The Re/Max survey of consumers found that 33 per cent of respondents consider themselves capable of doing their home improvement jobs themselves, without professional help.

The addition of a swimming pool has long been considered one of the least likely projects to pay for itself in ROI – and some say having a pool could actually reduce the resale value of a home. But in a pandemic world, Re/Max brokers in Ontario noted a strong preference for expanded backyard spaces and improvements such as pools. Re/Max says it doesn’t believe this is a permanent trend.

Online renovation marketplace HomeStars also conducted a survey and found that almost three-quarters of homeowners are planning to do some home improvement in 2021.

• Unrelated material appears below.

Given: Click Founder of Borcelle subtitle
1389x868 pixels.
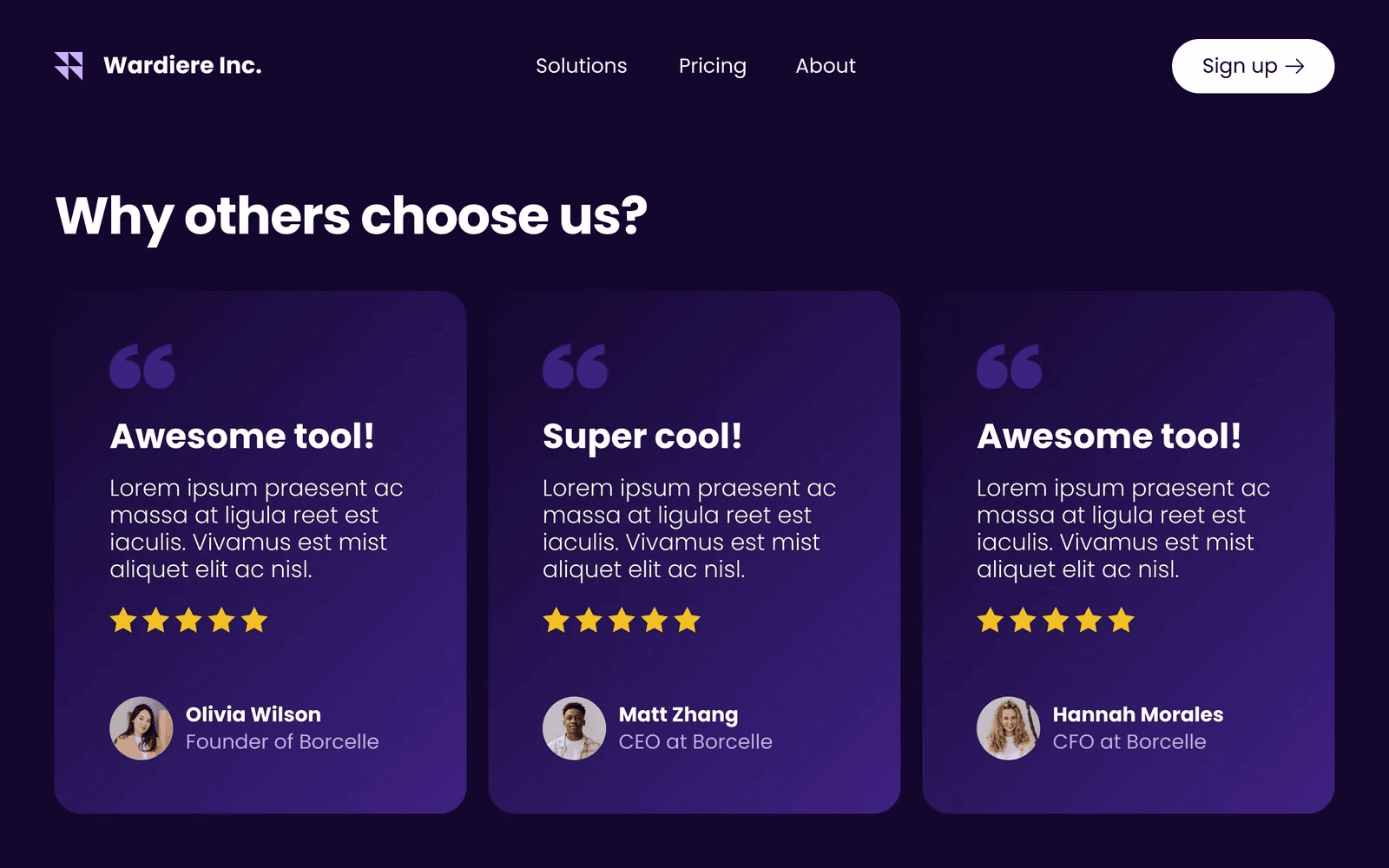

“Despite the pandemic, last year was incredibly busy for renovations as we’ve seen first-hand with our pros and homeowner service requests and there’s no sign of it slowing down anytime soon,” says Shir Magen, CEO of HomeStars. “With all this extra time at home, Canadians are investing in their spaces by making repairs, adding functionality or simply to ‘spark joy’ in the new normal we’re living in.”

The company’s survey found that outdoor work, including landscaping and decks, are currently the most popular renovation projects. Bathroom renovations were next, following by kitchen upgrades. The majority of respondents (46 per cent) said they would spend $1,000 to $10,000 for their reno, which the company points out is “essentially the cost of an annual family vacation”.

How are Canadians paying for these renovations? Most are paying out of their personal savings, with many homeowners adding to their savings accounts because they have not been able to spend on travel, restaurants and other non-essential activities during lockdown.

CIBC says 34 per cent of homeowners it surveyed have renovated their homes during the last year, and 71 per cent of them funded the project with savings.

“It’s a positive sign that many homeowners are using cash versus debt to fund renovations – we’re seeing prudent financial behaviour from this group,” says Carissa Lucreziano, vice president at CIBC Financial and Investment Advice. A home equity line of credit is another common way to fund renovations, but bank surveys say a lot of homeowners don’t understand how they work. However, the low interest rates that are helping drive the housing market could also fuel more home renovations.